### Page extract
If there is a characteristic symbol of the Camino de Santiago, besides the scallop shells and the yellow arrows that lead pilgrims to the Cathedral, that is the botafumeiro.
This censer is one of the main attractions in the Cathedral of Santiago, but do you know why it has these dimensions and when you can see it in action?
We tell you all about it in this article.
Table of Contents
The origin of the botafumeiro
The botafumeiro of the Cathedral of Santiago is a unique censer in the world mainly due to its unique dimensions. Specifically, it is almost 1.6 meters high and weighs 62 kilos at present, after restoration work in 2006 in which a silver bath was applied to the exterior, in addition to reinforcing its bronze structure.
Although the date when the botafumeiro was first used cannot be precisely determined, there is evidence of its existence since the Middle Ages, thanks to the reference that appears in the Codex Calixtinus, where it is called Turibulum Magnum.
It is believed that, in addition to the liturgical use that all censers have, the botafumeiro in this case also served to mask the bad smells of the pilgrims who crowded into the cathedral, after days or even months of walking from different parts of the world. This explains its size.
Who are the tiraboleiros?
To give the botafumeiro its momentum, to let it pick up speeds that can reach up to 68 km per hour, and still keep it always under control by setting the pace, several people are needed. They are the popular tiraboleiros: eight men dressed in long mauve capes called roupóns.
The tiraboleiros, in addition to setting the botafumeiro in motion, are in charge of filling it with about 400 grams of incense and charcoal, and then securely fastening it to the pole located in front of the main altar, under the dome.
This is when they begin to pull the eight strands of the rope that holds it to reach the desired speed and angle of oscillation. The botafumeiro performs this journey about 17 times and thus remains forever in the memory of all who can witness it.

### Written task A
In the botafumeiro text, rewrite the stretch from "Who are the" through "can witness it.", changing "incense" to "myrrh".

### Provided entries
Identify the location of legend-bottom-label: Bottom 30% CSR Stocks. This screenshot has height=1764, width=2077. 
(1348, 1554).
==
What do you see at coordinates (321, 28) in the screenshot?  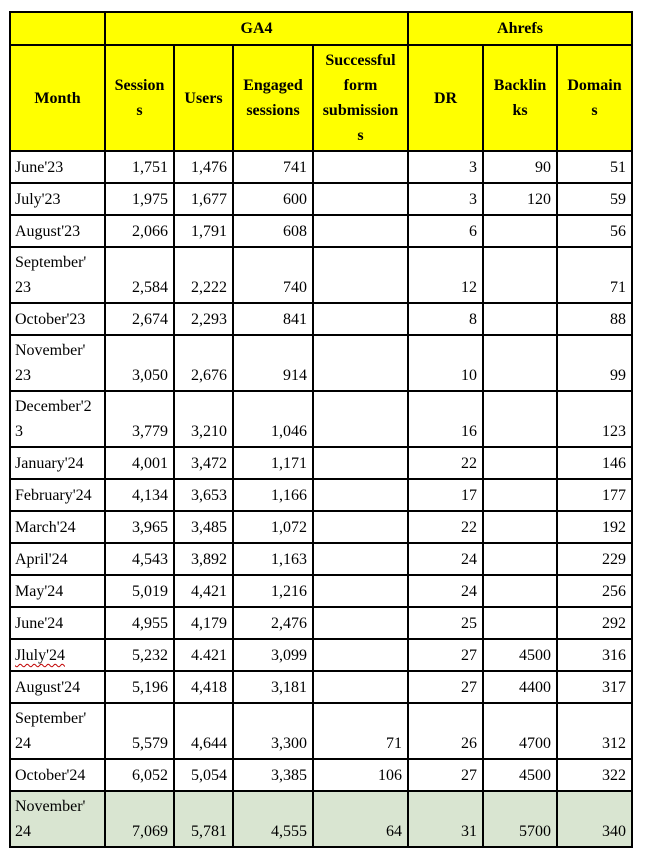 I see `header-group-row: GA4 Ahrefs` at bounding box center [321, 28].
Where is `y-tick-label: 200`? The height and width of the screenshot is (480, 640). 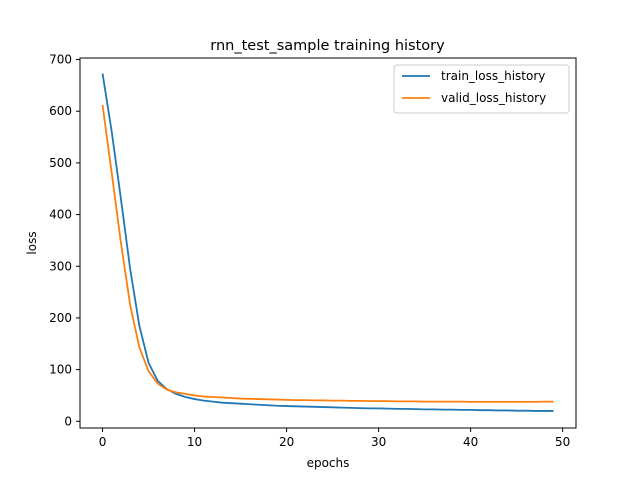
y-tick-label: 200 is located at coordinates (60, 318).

### Written task B
From the records, copy word for word the stretch from the line that contains "is (480, 640)." through the line that contains "y-tick-label: 200 is". Omit the pictures.

### Task solution A
Who are the tiraboleiros?
To give the botafumeiro its momentum, to let it pick up speeds that can reach up to 68 km per hour, and still keep it always under control by setting the pace, several people are needed. They are the popular tiraboleiros: eight men dressed in long mauve capes called roupóns.
The tiraboleiros, in addition to setting the botafumeiro in motion, are in charge of filling it with about 400 grams of myrrh and charcoal, and then securely fastening it to the pole located in front of the main altar, under the dome.
This is when they begin to pull the eight strands of the rope that holds it to reach the desired speed and angle of oscillation. The botafumeiro performs this journey about 17 times and thus remains forever in the memory of all who can witness it.

### Task solution B
Where is `y-tick-label: 200`? The height and width of the screenshot is (480, 640). 
y-tick-label: 200 is located at coordinates (60, 318).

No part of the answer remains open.